Da redação da Módulo FM com informações do G1 – Foto: Ilustrativa
Postado em: 06/08/2025
Um trabalhador que viveu por 15 anos em situação análoga à escravidão em uma propriedade rural de Patrocínio será indenizado em R$ 50 mil, conforme Termo de Ajuste de Conduta (TAC) firmado entre o Ministério Público do Trabalho (MPT) e o empregador. O acordo cobre verbas trabalhistas, tributos e indenizações.
A vítima foi resgatada em um alojamento insalubre, sem banheiro adequado, com fiação exposta e sem itens básicos como geladeira e fogão. Ferramentas, venenos e produtos agrícolas eram armazenados no mesmo quarto onde dormia. Durante todo o tempo, o trabalhador não teve carteira assinada, férias ou salário mínimo. Ele recebia entre R$ 300 e R$ 400 por mês — valor quatro vezes menor que o legal — e ainda enfrentava atrasos constantes nos pagamentos.

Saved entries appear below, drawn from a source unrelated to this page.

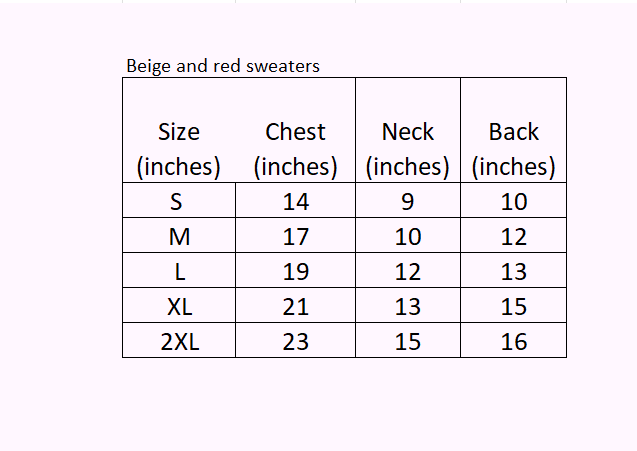Click the "Beige and red sweaters" title text

(223, 66)
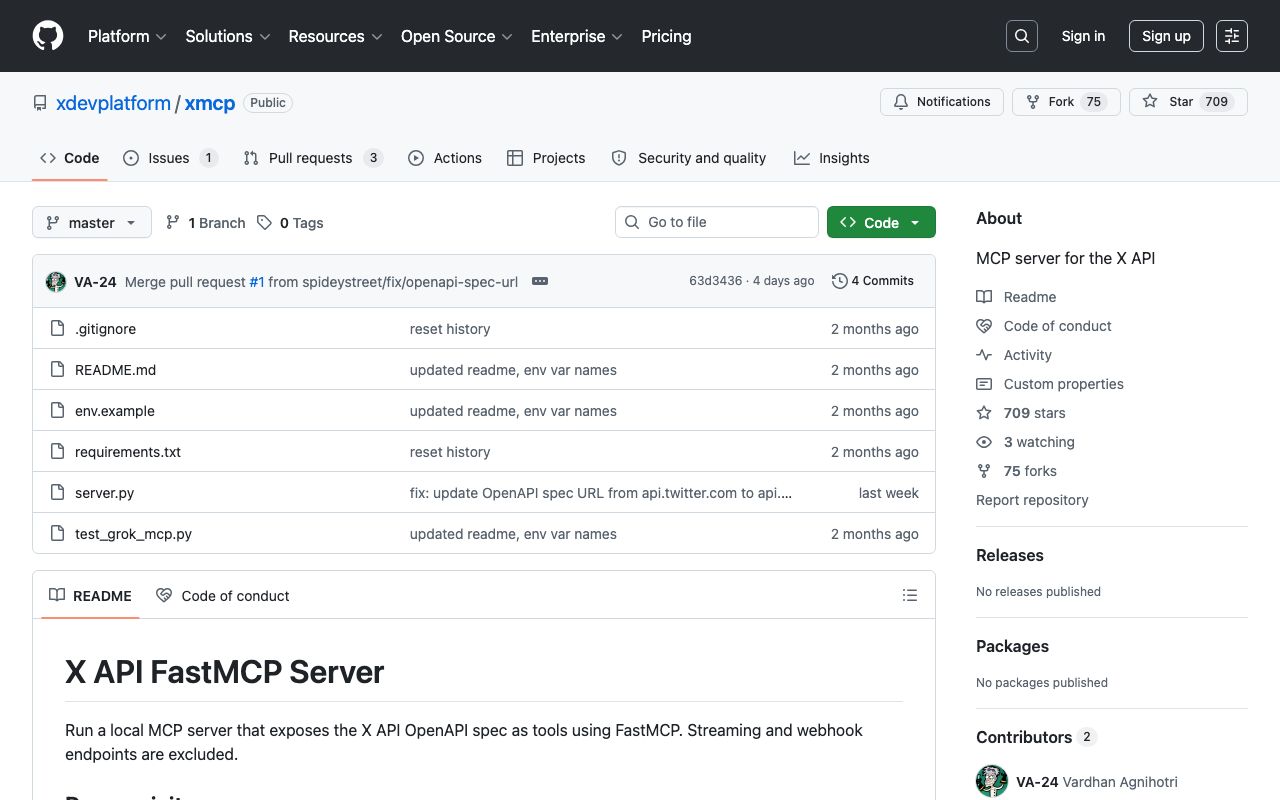Click the README outline list icon
Viewport: 1280px width, 800px height.
click(909, 595)
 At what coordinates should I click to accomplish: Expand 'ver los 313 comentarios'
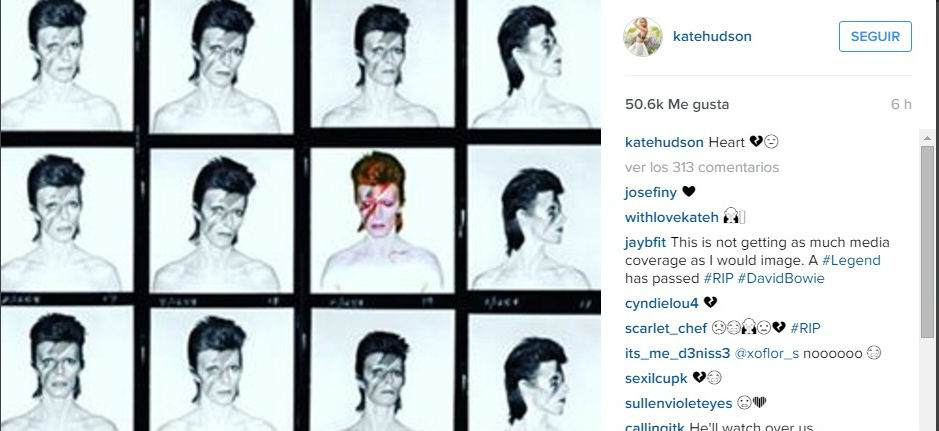(x=702, y=167)
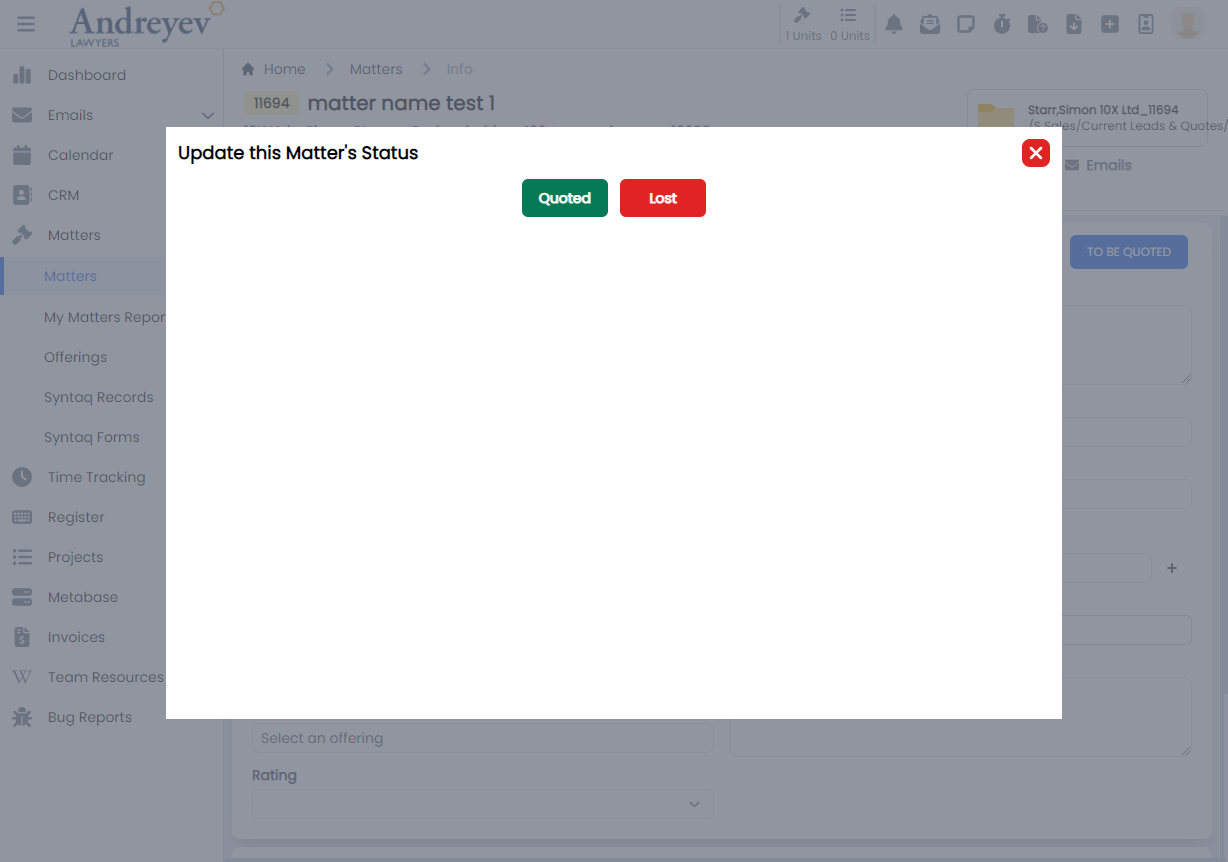
Task: Open the envelope mail icon in header
Action: coord(930,24)
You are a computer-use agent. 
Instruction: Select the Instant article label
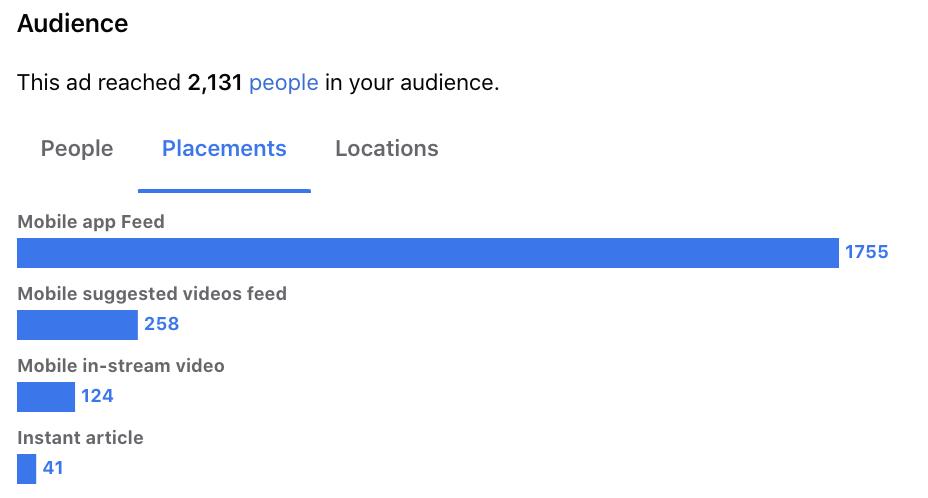[80, 438]
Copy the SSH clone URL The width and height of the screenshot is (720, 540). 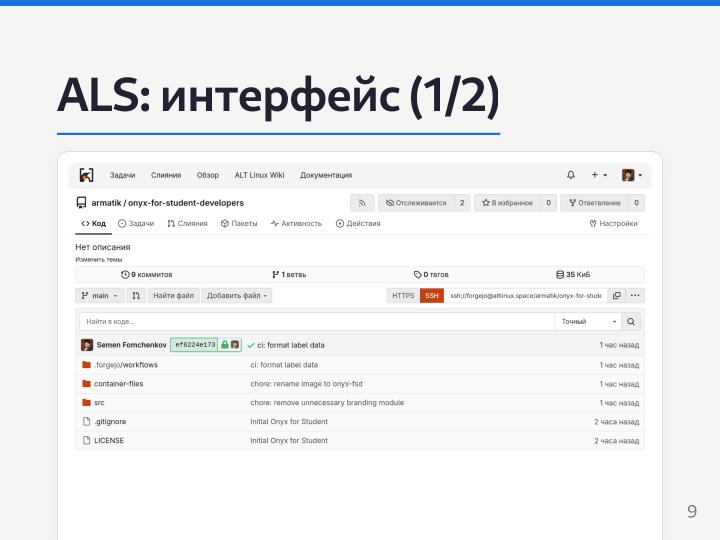click(616, 296)
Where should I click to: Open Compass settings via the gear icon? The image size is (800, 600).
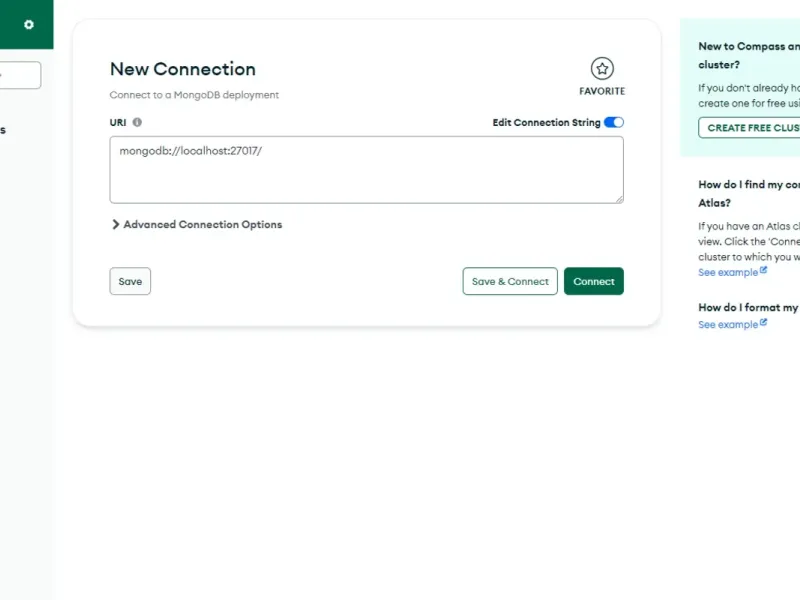pos(28,25)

O homem também relatou que nunca teve acesso a alimentação adequada durante a jornada, nem a equipamentos de proteção individual (EPIs), mesmo lidando com substâncias perigosas.

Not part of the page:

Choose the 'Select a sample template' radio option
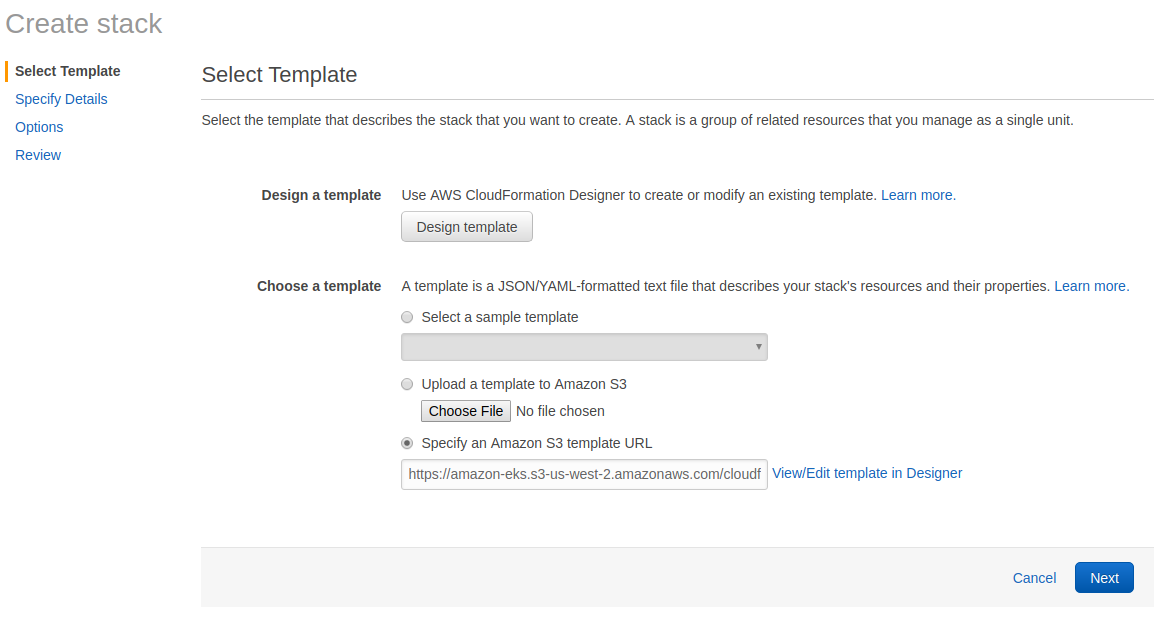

Apesar de não confirmar todas as irregularidades apontadas, o empregador assinou o TAC e se comprometeu a regularizar a situação dos trabalhadores da fazenda. Entre as exigências estão o registro formal dos contratos, pagamento de salários até o quinto dia útil, adequação dos alojamentos e a proibição de novas situações semelhantes. O descumprimento do acordo pode resultar em multas entre R$ 2 mil e R$ 15 mil por infração.
O acordo foi divulgado na sexta-feira (1º).